Time at MBL
I will be present from July 19 to July 28, 2018.
Address: Department of Ecology and Evolutionary Biology, University of Connecticut, 75 N. Eagleville Road, Unit 3043, Storrs, CT 06269-3043 U.S.A.
Institutional home page
Likelihood lecture (21 July 2018)
The link below yields the 2018 version of the lecture.
Here are a few slides that I use to explain how the Poisson probability formula arises (they help explain how the constant e sneaks into the JC69 transition probability formula):
- Poisson slides (7 pages, 516 KB, PDF format)
Bayesian lecture (23 July 2017)
The link below leads to the 2017 (i.e. LAST YEAR's) version of the lecture. The 2018 version will be uploaded just before the lecture.
- Bayesian lecture slides (100 pages, 2.7 MB, PDF format, uploaded 23 July 2017)
MCMC Robot used in Bayesian lecture:
- free iOS or Windows app available from the MCMC Robot web site
New! The version I used in lecture is now available at http://phylogeny.uconn.edu/mcmc-robot/. This version still has a few glitches, but you should at least be able to replicate everything I did in the lecture without running into problems. Click outside an existing hill to move the starting point for a chain, and drag in an area outside a hill to create a new hill. Clicking on a hill to select it should allow you to delete it using the delete key. (It is currently easier to delete and recreate a hill than it is to change the diameter of an existing hill.)

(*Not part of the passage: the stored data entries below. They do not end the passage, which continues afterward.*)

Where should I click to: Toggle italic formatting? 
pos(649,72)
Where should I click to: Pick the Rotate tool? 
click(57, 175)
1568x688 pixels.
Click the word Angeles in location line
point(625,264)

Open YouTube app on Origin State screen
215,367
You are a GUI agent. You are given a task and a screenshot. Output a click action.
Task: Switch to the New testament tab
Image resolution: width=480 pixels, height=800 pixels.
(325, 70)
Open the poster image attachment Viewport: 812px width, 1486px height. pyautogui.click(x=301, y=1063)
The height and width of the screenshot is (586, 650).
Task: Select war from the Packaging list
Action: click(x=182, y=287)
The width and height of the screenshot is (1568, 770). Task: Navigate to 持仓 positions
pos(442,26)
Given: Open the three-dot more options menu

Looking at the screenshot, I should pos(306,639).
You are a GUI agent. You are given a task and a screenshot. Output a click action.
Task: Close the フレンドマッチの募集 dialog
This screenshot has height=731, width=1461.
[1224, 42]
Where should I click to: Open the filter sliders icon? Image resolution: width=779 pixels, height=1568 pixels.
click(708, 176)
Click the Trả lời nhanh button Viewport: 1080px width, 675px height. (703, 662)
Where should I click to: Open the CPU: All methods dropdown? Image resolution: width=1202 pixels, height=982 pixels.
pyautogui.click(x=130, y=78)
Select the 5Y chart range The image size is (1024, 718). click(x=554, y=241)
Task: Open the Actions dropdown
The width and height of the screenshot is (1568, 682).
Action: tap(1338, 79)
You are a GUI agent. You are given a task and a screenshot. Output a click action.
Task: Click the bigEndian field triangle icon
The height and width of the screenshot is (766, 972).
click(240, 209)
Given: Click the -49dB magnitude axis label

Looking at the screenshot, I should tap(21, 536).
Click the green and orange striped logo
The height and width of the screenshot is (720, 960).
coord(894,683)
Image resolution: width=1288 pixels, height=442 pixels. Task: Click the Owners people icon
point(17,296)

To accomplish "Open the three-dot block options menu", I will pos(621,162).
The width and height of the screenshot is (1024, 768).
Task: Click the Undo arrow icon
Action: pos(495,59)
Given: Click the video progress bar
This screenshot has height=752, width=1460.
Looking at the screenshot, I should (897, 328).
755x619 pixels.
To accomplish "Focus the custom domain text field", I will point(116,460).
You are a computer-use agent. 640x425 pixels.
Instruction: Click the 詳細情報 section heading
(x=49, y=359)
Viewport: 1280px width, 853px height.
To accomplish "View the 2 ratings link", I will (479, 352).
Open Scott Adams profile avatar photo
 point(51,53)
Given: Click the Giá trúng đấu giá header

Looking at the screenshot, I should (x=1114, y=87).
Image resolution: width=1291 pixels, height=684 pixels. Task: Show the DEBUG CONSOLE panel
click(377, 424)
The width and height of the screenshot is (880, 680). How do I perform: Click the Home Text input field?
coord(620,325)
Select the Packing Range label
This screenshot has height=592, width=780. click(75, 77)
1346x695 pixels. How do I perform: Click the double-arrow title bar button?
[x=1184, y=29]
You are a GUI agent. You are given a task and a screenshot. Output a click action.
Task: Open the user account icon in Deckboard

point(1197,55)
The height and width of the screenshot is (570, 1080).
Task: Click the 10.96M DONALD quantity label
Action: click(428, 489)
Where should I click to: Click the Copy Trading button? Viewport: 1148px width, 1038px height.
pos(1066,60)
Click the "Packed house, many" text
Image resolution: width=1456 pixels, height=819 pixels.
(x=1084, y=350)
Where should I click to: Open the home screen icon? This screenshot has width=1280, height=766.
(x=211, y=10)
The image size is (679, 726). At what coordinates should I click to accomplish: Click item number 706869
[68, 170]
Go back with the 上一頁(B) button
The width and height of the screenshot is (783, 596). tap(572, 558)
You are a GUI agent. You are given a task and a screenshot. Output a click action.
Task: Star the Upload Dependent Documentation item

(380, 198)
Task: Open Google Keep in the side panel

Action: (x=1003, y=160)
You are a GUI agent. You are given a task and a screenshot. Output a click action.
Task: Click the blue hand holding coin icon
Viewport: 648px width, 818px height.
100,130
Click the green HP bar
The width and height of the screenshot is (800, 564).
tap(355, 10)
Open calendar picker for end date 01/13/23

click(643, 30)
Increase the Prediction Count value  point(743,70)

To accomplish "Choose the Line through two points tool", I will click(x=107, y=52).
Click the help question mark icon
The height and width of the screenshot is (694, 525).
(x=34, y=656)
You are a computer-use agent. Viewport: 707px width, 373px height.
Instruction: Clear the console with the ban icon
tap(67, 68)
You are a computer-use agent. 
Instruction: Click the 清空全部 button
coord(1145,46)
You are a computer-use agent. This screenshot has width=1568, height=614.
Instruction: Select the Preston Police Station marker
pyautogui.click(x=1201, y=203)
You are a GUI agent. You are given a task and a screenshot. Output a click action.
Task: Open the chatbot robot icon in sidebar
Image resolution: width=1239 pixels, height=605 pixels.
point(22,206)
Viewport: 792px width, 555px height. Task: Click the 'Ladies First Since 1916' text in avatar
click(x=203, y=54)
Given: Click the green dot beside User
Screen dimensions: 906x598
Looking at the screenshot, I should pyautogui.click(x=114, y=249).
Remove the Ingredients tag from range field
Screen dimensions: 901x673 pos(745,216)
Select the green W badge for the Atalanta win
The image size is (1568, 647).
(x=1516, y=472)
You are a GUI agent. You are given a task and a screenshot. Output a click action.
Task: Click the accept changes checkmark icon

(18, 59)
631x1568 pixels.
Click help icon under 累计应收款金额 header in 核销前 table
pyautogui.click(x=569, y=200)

C++ Bayesian Phylogenetics Software Tutorial
If you took John Huelsenbeck's morning C++ class, you may wish to continue learning by working through this | C++ Bayesian phylogenetics tutorial. This tutorial starts by teaching you how to set up your Windows or Mac laptop for compiling C++ programs and then explaining each step until you have a functioning Bayesian MCMC sampler for inferring phylogenies or estimating parameters of evolutionary models.
The Chain Swapping Question
During my demonstrations of the MCMC robot app, the question that is always asked is the following: Why does the swapping pattern of the cold chain appear concentrated between two of the three hills in the landscape; why is swapping not uniform and symmetrical between all three hills? The top figure below illustrates the pattern, with large magenta dots showing where each of the 3 chains are at the current time.
As you can see, swaps seem to avoid one pair of hills in the landscape. One key clue is also shown by this (top) figure: the 3 robots are not evenly distributed with 1 per hill. Instead, one hill currently has 2 robots, and another hills has just 1, and the third hill has 0 robots. While this configuration of robots persists, all swaps will be between the 2 hills that have robots, and a "rut" between these hills will develop. Eventually, one of the robots will manage to get over to the hill with no robots (note that this is hard because swapping does not help with this process), and swaps can then begin again to accrue to this third hill.
About 1/5 of the time, the 3 robots should all be on different hills (see the lower figure), and thus only 1/5 of the time should we expect to see symmetrical swapping.
Thus, we should expect ruts to develop, and it is not a problem because even in the top figure the cold chain robot is easily able to move between all three hills.